No último sonho em que o homem misterioso apareceu, Eleonora estava se afogando numa piscina, quando ele chegou e a salvou. No anterior, ele estava ao seu lado num carro, enquanto ela dirigia para algum lugar distante.
- Ainda bem que você o viu... Pelo menos, assim, não vou achar que sou doida.
- Eu ficaria horrorizada se fosse comigo.
- Se ao menos eu conseguisse falar com ele...
- Porque você não tenta se comunicar com ele nos sonhos?
Cris contou que leu na Internet que existe uma forma de controlar os sonhos, tendo o que chamam de sonho lúcido, quando você tem consciência de que está sonhando. Disse que era coisa séria, comprovada, utilizada, inclusive, em alguns tipos de terapia. Eleonora achou a ideia de controlar os sonhos fascinante, mas não menos assustadora...

                  -ooOoo-

           Na Internet, Eleonora leu o que pôde sobre controle dos sonhos e aprendeu que o segredo estava em fazer com que o cérebro tomasse consciência de que estava sonhando. Para isso, começou uma série de exercícios diários de concentração, como se perguntar se estava ou não acordada, apagar e acender a luz - a iluminação não muda durante o sonho. Depois de alguns dias, conseguiu seu primeiro sonho consciente.
Estava em uma sala com uma longa mesa à sua frente, cercada por umas 30 pessoas comendo, bebendo e se divertindo exacerbadamente. O ambiente estava impregnado pelas conversas e gargalhadas. De imediato, começou a andar na lateral da mesa procurando o rosto do homem que costumava ver em seus sonhos. Finalmente encontrou-o numa das extremidades. Ao contrário dos outros, que a ignoravam totalmente, ele olhou em sua direção e sorriu. Pediu para ela sentar ao seu lado, numa cadeira que repentinamente apareceu vazia.
Eleonora sentou, mas nesse momento o homem se integrou novamente à conversa do grupo à sua volta e a deixou de lado.
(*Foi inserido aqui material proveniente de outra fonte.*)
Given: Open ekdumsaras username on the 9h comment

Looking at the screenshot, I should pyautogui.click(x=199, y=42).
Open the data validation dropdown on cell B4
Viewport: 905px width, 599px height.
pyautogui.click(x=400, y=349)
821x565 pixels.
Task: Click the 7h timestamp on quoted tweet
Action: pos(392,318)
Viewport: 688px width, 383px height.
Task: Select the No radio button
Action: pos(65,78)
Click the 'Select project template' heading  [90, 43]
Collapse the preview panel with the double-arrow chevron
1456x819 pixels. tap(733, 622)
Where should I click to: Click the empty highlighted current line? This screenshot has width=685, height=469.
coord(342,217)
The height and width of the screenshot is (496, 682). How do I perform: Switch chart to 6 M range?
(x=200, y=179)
Tentou por mais de uma vez chamar sua atenção, mas ele voltava o olhar em sua direção, dava o mesmo sorriso, e a deixava novamente sozinha.
Isolada, sem um mínimo de atenção, começou a sentir-se abandonada. Teve vontade de chorar, mas se segurou, com receio de parecer ainda mais humilhada.
- Por que você não participa? - Ele perguntou.
Meio atordoada com o interesse repentino, ela respondeu:
- Como?
- Participando, se entrosando.
- Mas ninguém me dá atenção...
- Você fica aí do lado, com essa cara de choro, parece criança.
De repente, a sala ficou em silêncio. Ela notou que todos pararam para olhar em sua direção. Todos os rostos ganharam a mesma expressão forte, de quase condenação. Sentiu-se como um réu que espera apenas a sentença final. Sem se aguentar, saiu correndo e chorando. E, antes de acordar, chegou a ouvir todos rirem às suas costas. Abalada, quase não dormiu naquela noite, entre sonhos aleatórios e pesadelos.
No final da tarde, encontrou-se com Cris num café onde as duas costumavam ir. A amiga ficou assustada com a aventura noturna de Eleonora e temeu pela sua saúde emocional. Mas antes que pudesse expressar a sua preocupação, as duas veem a cena se repetir, com o mesmo homem saindo apressado do café.
- Não vou desistir. Vou até o fim... Quero saber o que está realmente acontecendo - garantiu Eleonora.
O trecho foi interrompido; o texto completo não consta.